GeneralEyes · 06/09/2014 22:10

I suggest you get him into ballet, you won't regret it.
(my DD is at vocational school doing ballet now and it is hard, hard, hard but fantastic).

fuzzpig · 06/09/2014 22:15

Thanks Oscar, you've reminded me to check out a different club I'd heard of. It's more focused on fun than competition. I'd thought I'd see how difficult it would be to get to as it's in a different town (no car) but it turns out there's now gymnastics and trampolining classes at the local secondary school, I had no idea! So tomorrow I'll email and ask to go on the waiting list :)

Waltonswatcher · 07/09/2014 00:09

My dd is a canoeist - flat water sprint and marathon .
Gymnasts make great paddlers, good core a must . It's an Olympic sport that's enjoyable and doable for all your life . It's cheap too . I'd recommend it to any youngster who is looking to keep fit and race competitively or for fun .
Look at the British canoe unions website . You can do it on any stretch of water- canals included .

XiCi · 07/09/2014 10:10

There will always be children who come later to a sport and still reach professional level because they are hugely talented. What this club is very clearly saying to you is that your ds is not good enough to perform at a competitive level. You need to accept this and either let him keep enjoying himself in his current club or find something else he is better at that he can channel his energies into. You would be doing him no favours pushing with the gymnastics if he is not capable of performing to the required level, and it's not just a question of coaching, if he had the natural ability and potential they would have taken him, age 7 or not.

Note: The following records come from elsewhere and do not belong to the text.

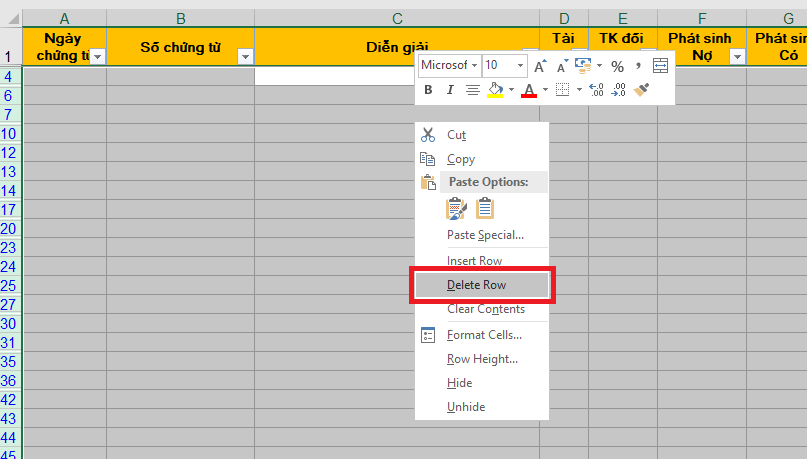807x459 pixels.
Task: Expand the Borders dropdown arrow
Action: [577, 90]
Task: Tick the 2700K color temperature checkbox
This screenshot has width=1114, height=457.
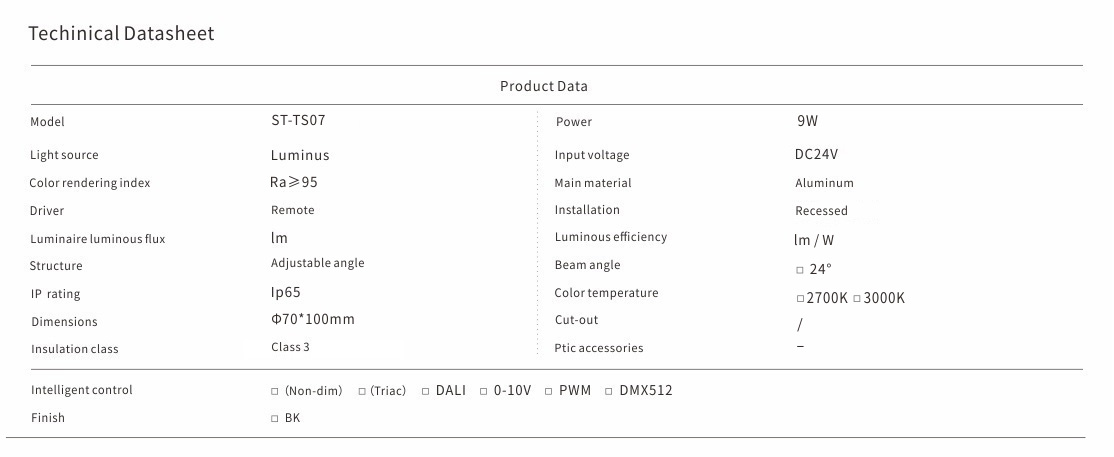Action: click(800, 298)
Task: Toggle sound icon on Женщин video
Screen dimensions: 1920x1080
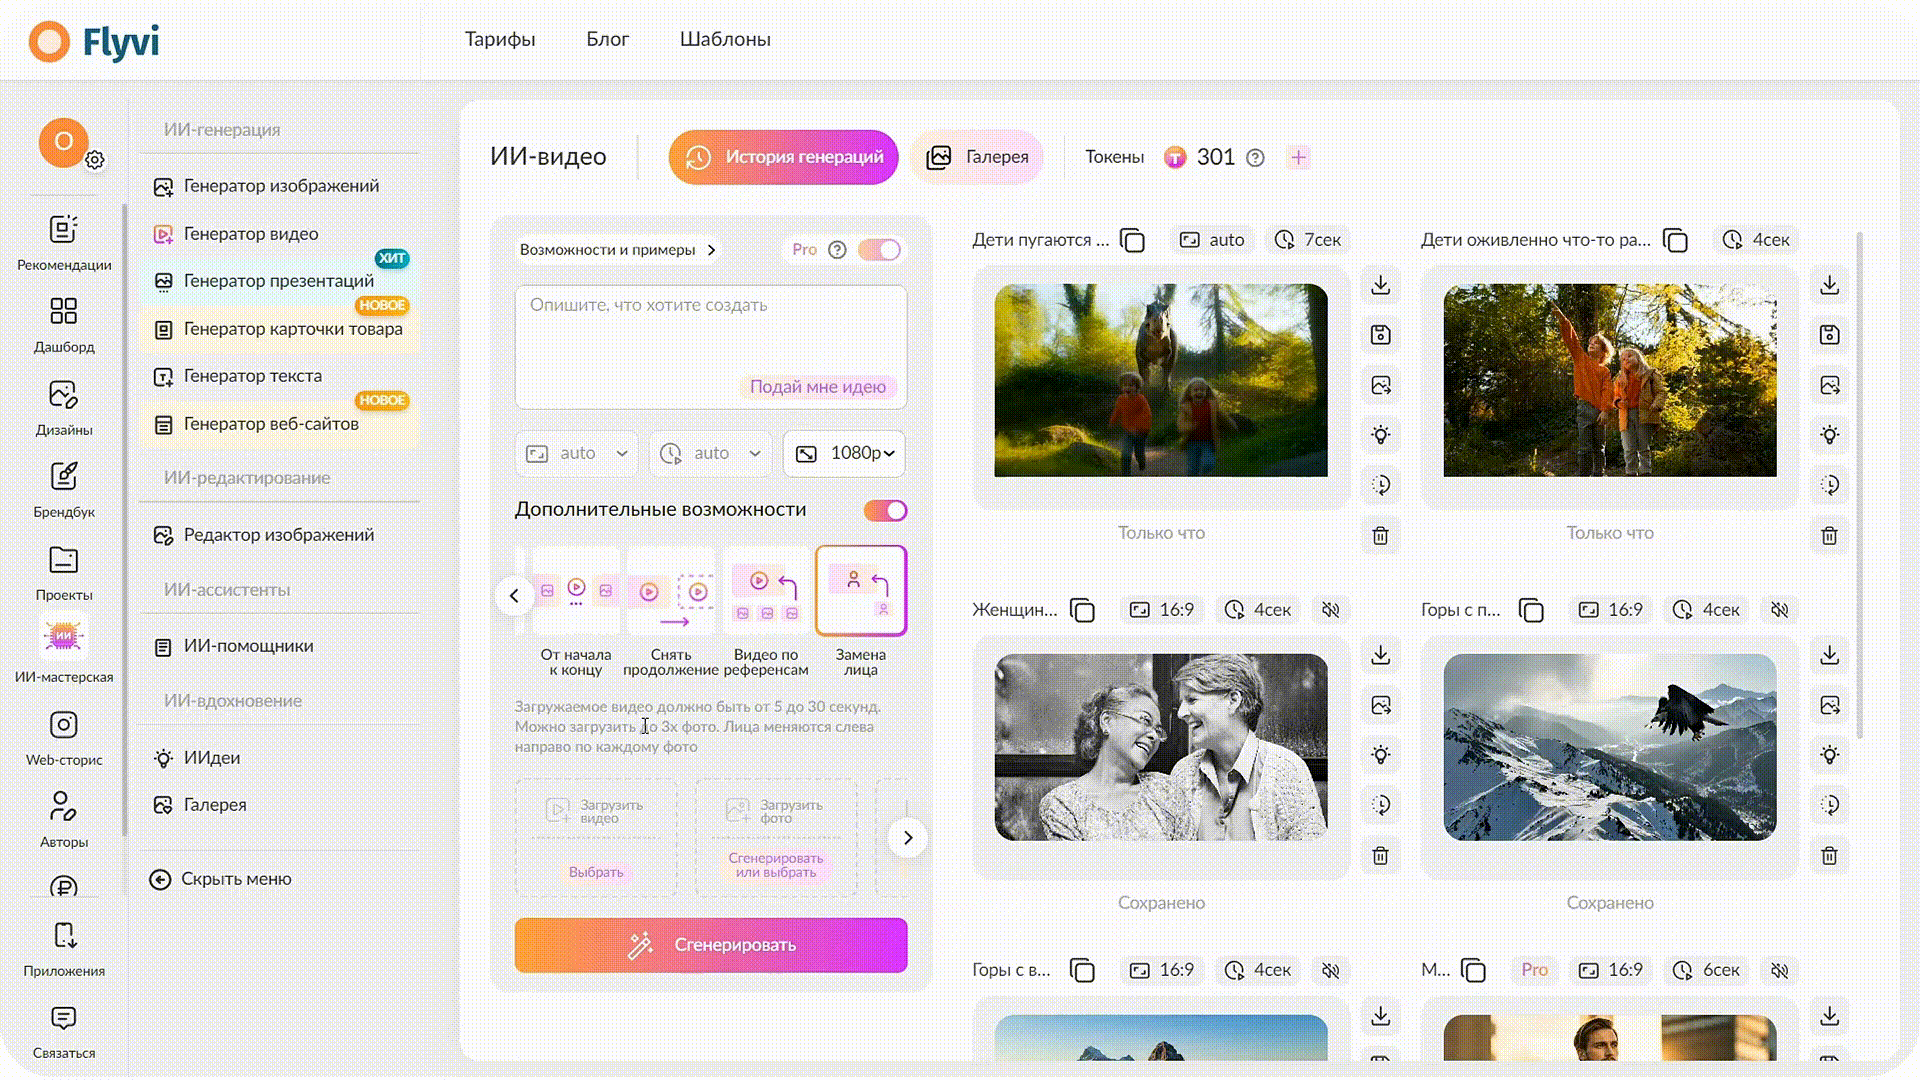Action: [x=1330, y=610]
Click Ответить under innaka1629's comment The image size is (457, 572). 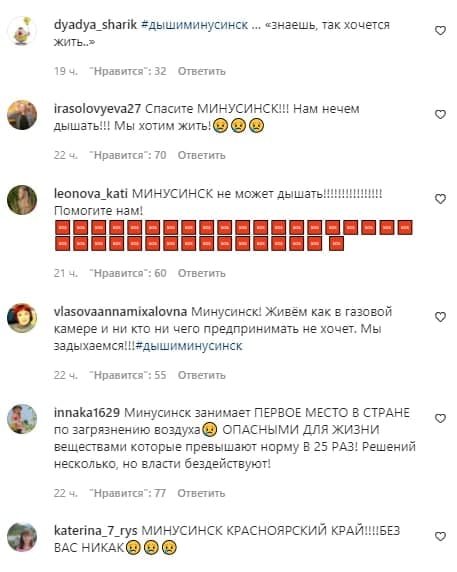click(x=201, y=493)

jenniferalisonphillipasue · 07/09/2014 13:20

Actually XiCi the clubs assessment is based on a phone call so they have no idea of his ability only his history. Yes they are clearly saying he is not good enough to compete - but that is purely based on the fact that no one has taught him the necessary skills and now no one will. I will not push him with gymnastics, I just feel that it is such a shame that by the age of 9 he has no option but to continue in his rec class, which although he enjoys lacks the further progression he wants and needs to improve.
I am hoping that the dc will lose interest soon so that we can move on and find another activity which actively encourages them rather than puts obstacles in the way.

OP posts:
XiCi · 07/09/2014 21:44

Oh OK, well if they haven't even seen him then that's just ridiculous. Sounds like you just don't have access to decent clubs and coaching I'm your area which is a shame if he's really keen.

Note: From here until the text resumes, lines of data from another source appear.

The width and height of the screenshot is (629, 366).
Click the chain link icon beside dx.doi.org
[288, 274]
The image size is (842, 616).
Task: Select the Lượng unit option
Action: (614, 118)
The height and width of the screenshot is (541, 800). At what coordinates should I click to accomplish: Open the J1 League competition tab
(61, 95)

oneearedrabbit · 07/09/2014 21:53

Another suggestion: diving. Gymnastics/trampolining/diving all seem to want similar shaped children with transferable skills - do you have any diving clubs near you?

GinAndSonic · 07/09/2014 21:54

Another vote for ballet here, i just started my almost 5yo son at ballet and he loves it. It encourages good posture and muscle control and strength.

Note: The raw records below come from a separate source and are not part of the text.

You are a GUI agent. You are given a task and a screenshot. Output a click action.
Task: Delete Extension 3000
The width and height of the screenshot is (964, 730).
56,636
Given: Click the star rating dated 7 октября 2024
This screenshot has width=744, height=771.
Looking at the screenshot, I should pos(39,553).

CerealMom · 07/09/2014 22:36

My cousin was in the BT. Ridiculous hours spent at training, meets and competitions. His body is now knackered.

Good athletes shine through. It's (or it shouldn't be) not about the age you start but about how quickly you progress, ie your natural talent and ability to develop.

But the starting very, very young isn't just happening in sport. Some countries are churning out very robotic accomplished musicians. Almost production line.

GhoulWithADragonTattoo · 08/09/2014 12:40

Can I suggest trampolining? His gym skills would really help him there.